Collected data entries
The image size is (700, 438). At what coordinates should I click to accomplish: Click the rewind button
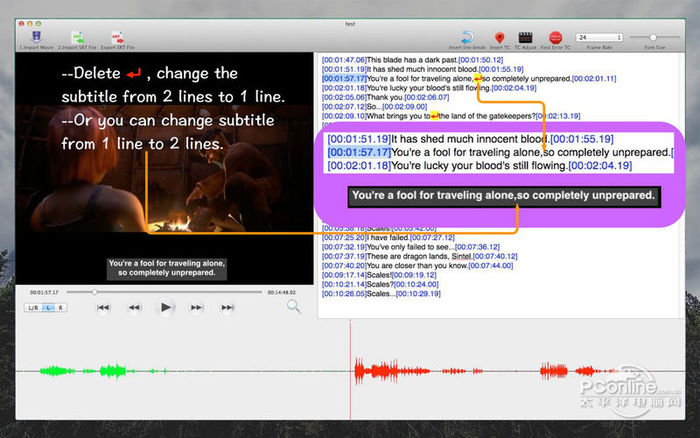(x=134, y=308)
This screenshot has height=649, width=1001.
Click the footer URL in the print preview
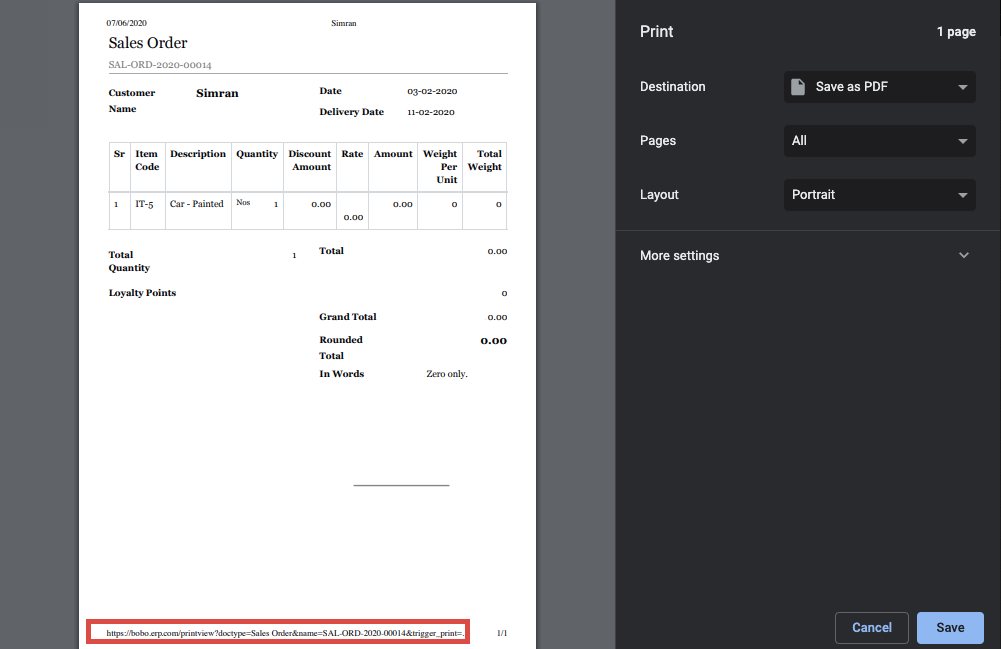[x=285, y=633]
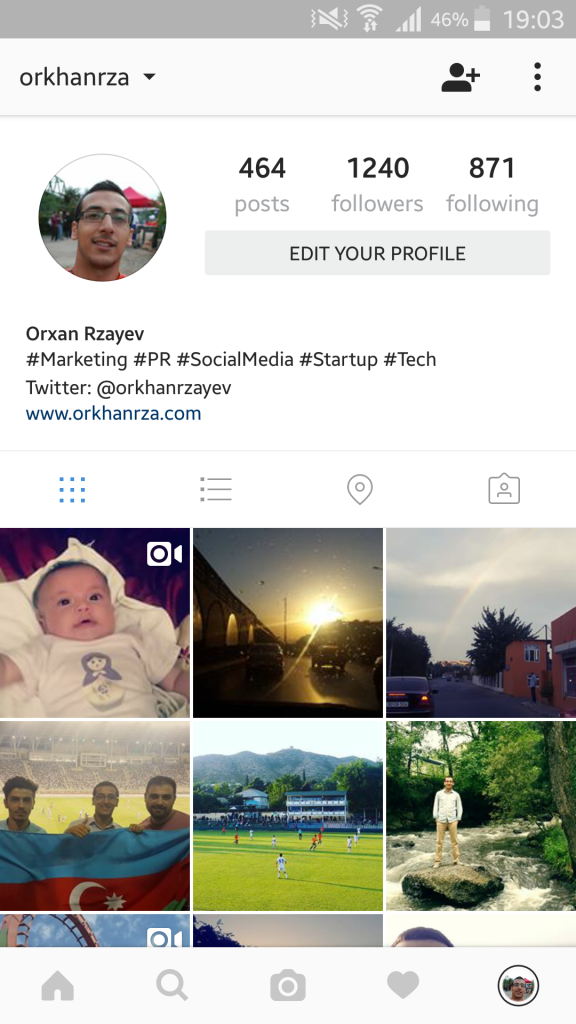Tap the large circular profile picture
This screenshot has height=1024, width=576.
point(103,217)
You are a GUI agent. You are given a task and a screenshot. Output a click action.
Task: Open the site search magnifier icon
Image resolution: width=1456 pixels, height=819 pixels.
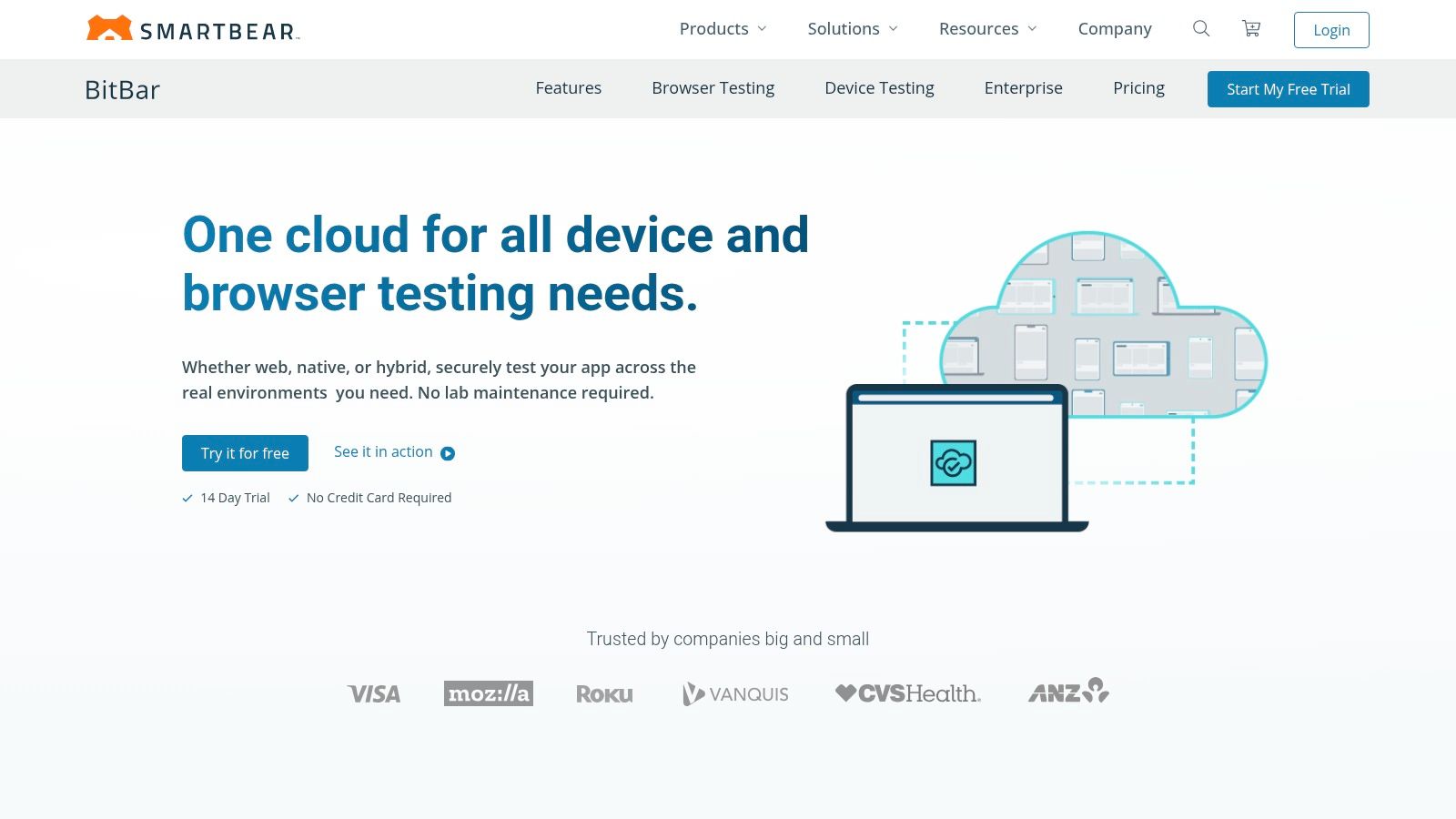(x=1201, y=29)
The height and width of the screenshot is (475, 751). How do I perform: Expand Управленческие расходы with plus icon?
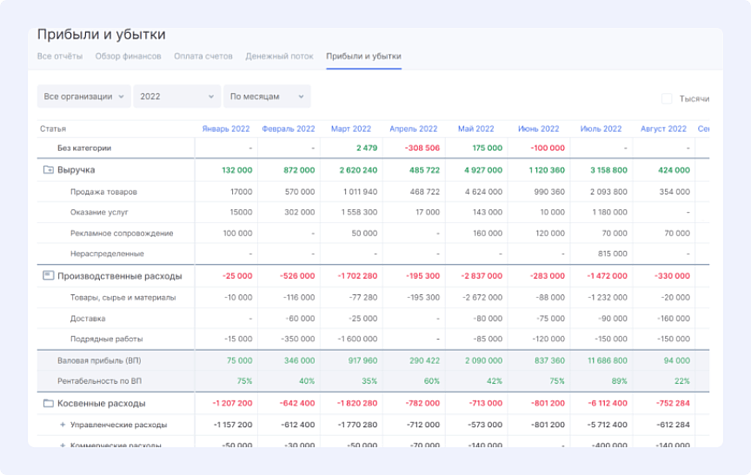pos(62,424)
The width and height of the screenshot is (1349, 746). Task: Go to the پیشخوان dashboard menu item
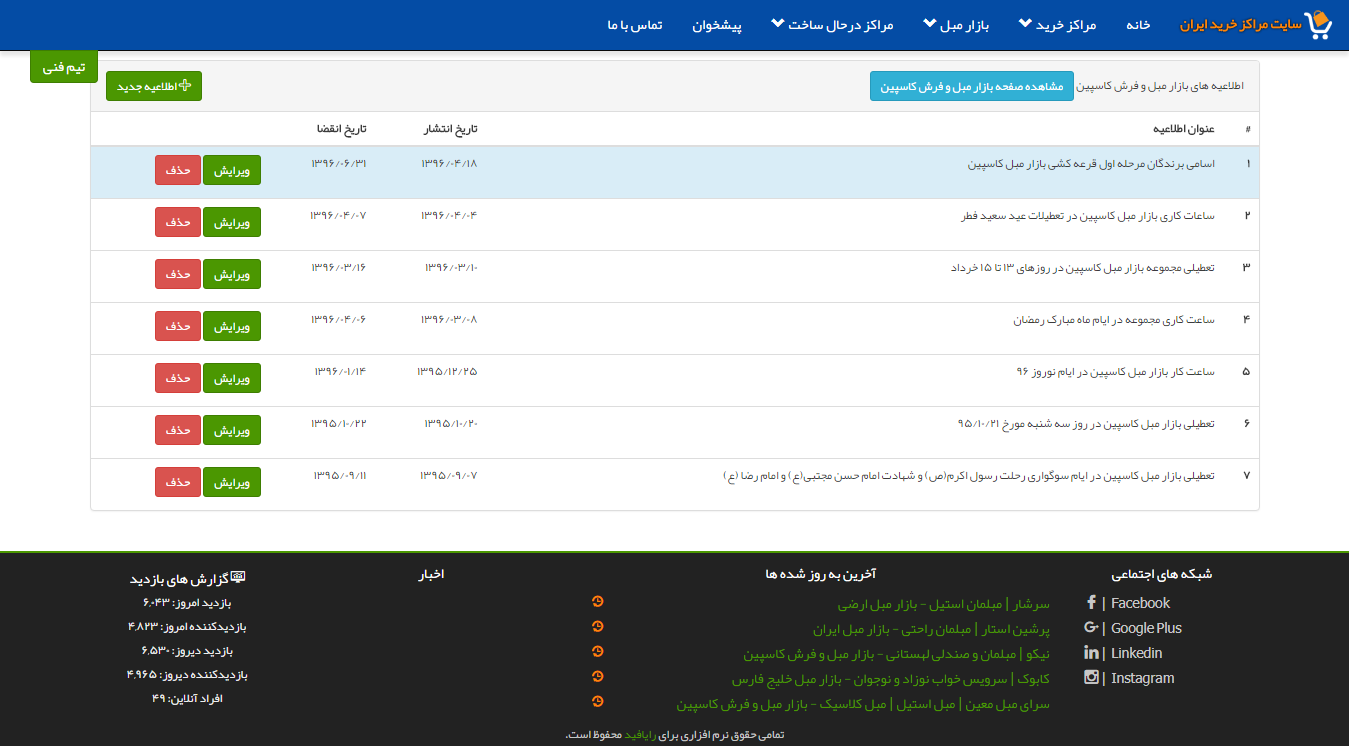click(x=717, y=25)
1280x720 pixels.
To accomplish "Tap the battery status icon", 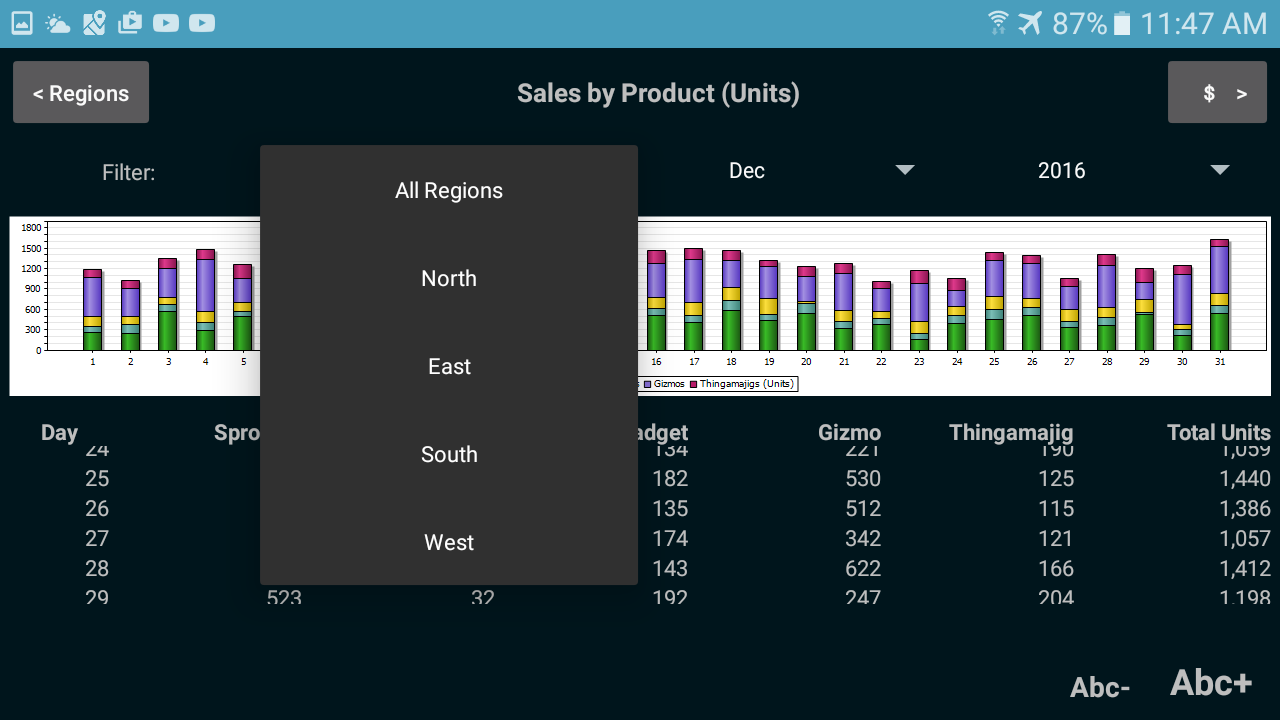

WHAT TO DO:
Copy all records exactly; omit images.

PROBLEM SOLUTION:
The image size is (700, 438). At what coordinates should I click to accomplish: Click the rewind button
(x=134, y=308)
This screenshot has height=649, width=1001.
Click the footer URL in the print preview
[x=285, y=633]
Tap the large circular profile picture
This screenshot has height=1024, width=576.
point(103,217)
You are a GUI agent. You are given a task and a screenshot. Output a click action.
Task: Open the site search magnifier icon
Image resolution: width=1456 pixels, height=819 pixels.
(x=1201, y=29)
The height and width of the screenshot is (475, 751). How do I perform: Expand Управленческие расходы with plus icon?
pos(62,424)
The width and height of the screenshot is (1349, 746). Task: Go to the پیشخوان dashboard menu item
click(x=717, y=25)
1280x720 pixels.
To accomplish "Tap the battery status icon", 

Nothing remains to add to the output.